* What to work on:
Using the records below, reproduce exactly the lines from the one containing "Open 'Zum Spiel'" through the end, and nothing more; skip the images.

(Records drawn from a dataset)

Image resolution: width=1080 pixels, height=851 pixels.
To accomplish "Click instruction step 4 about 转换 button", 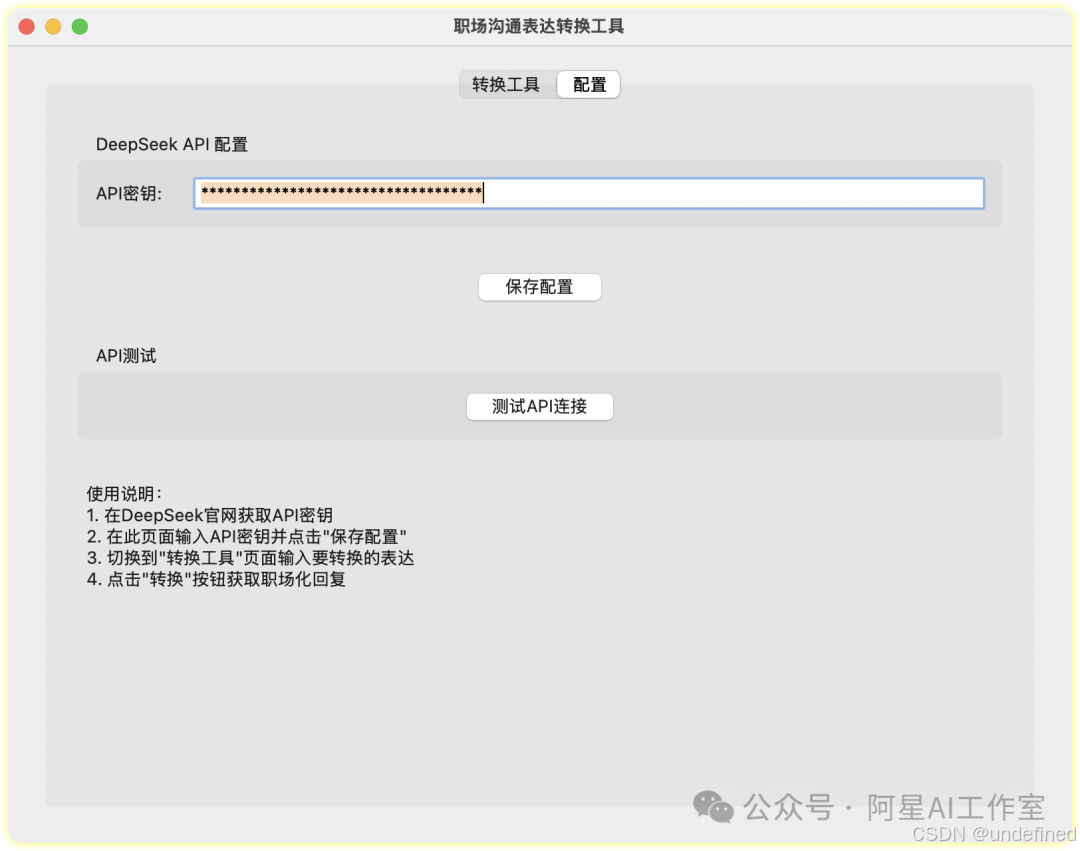I will click(214, 579).
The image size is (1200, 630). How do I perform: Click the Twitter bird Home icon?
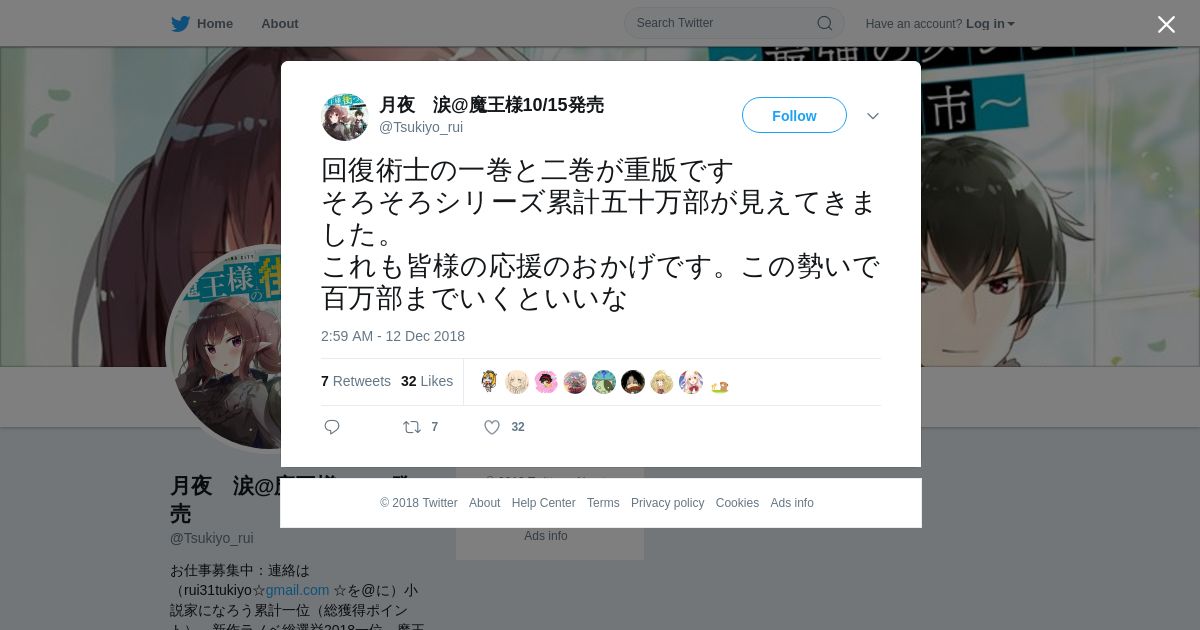point(180,24)
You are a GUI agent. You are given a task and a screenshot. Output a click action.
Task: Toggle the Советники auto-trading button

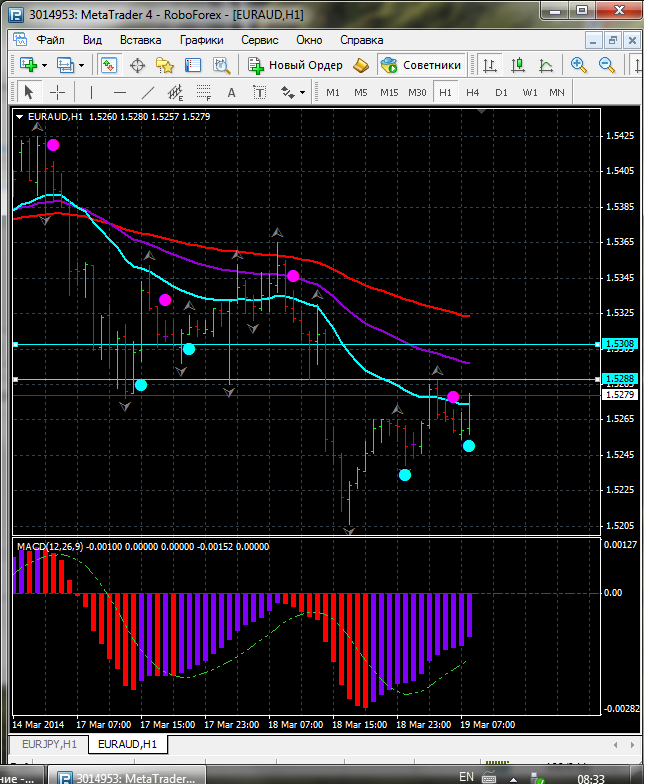[421, 65]
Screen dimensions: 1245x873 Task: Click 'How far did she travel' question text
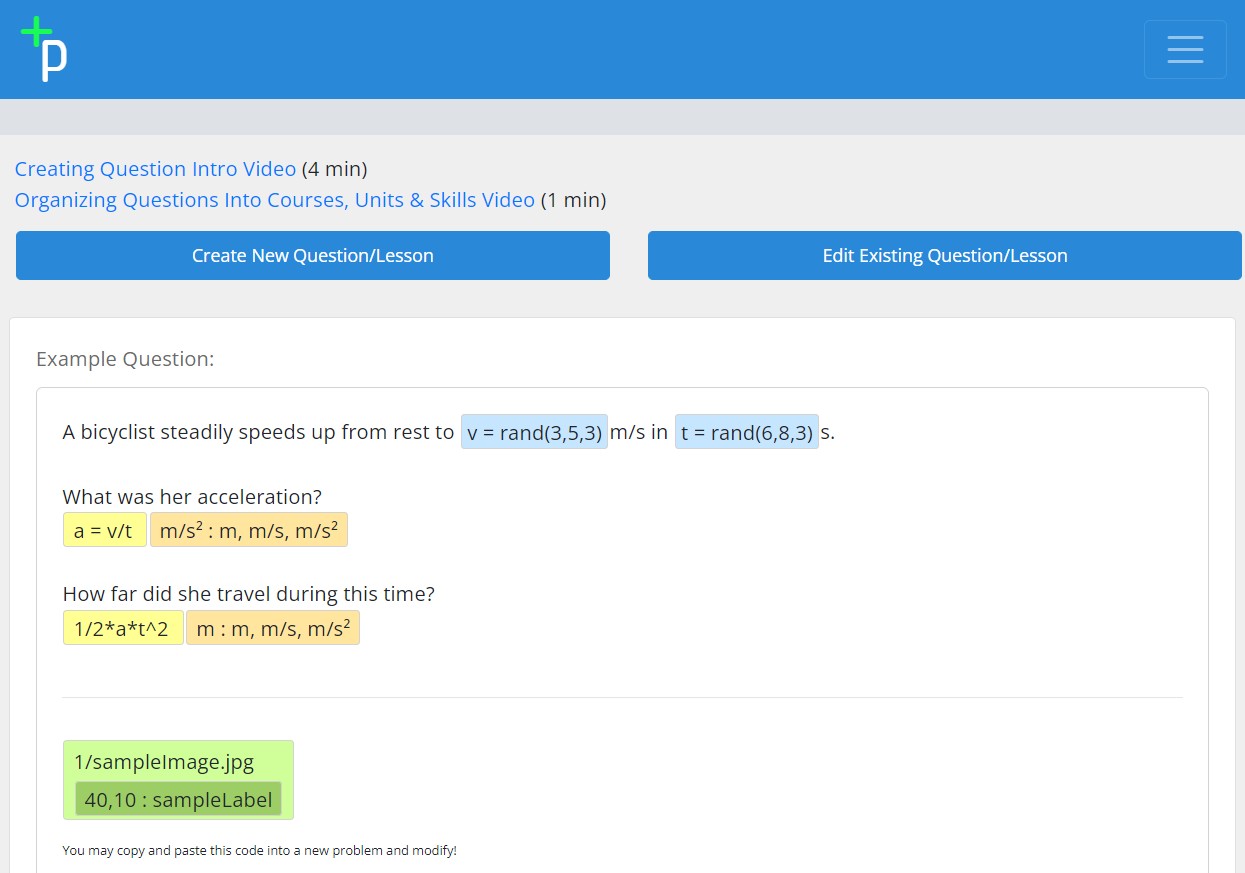(248, 594)
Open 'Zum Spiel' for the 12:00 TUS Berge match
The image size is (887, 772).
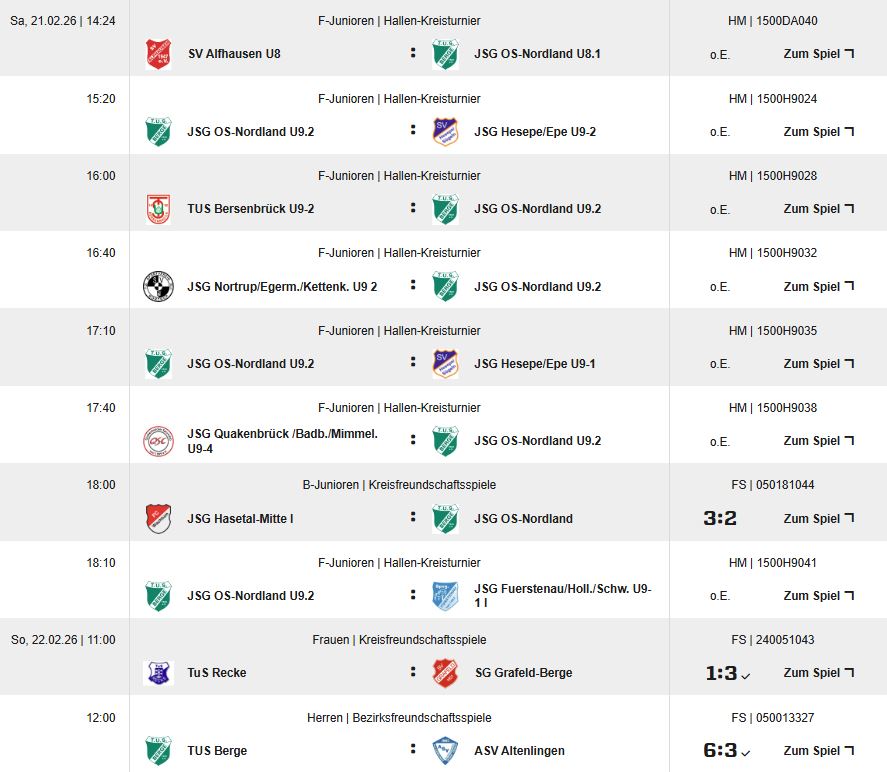click(x=818, y=751)
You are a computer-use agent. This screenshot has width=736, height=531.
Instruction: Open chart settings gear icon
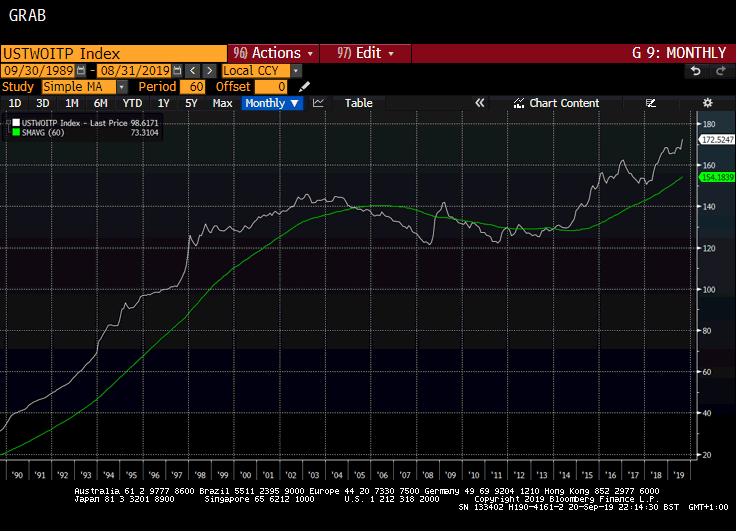707,103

* Exercise output:
Open 'Zum Spiel' for the 12:00 TUS Berge match
The image size is (887, 772).
click(x=818, y=751)
You are a computer-use agent. This screenshot has width=736, height=531.
Instruction: Open chart settings gear icon
707,103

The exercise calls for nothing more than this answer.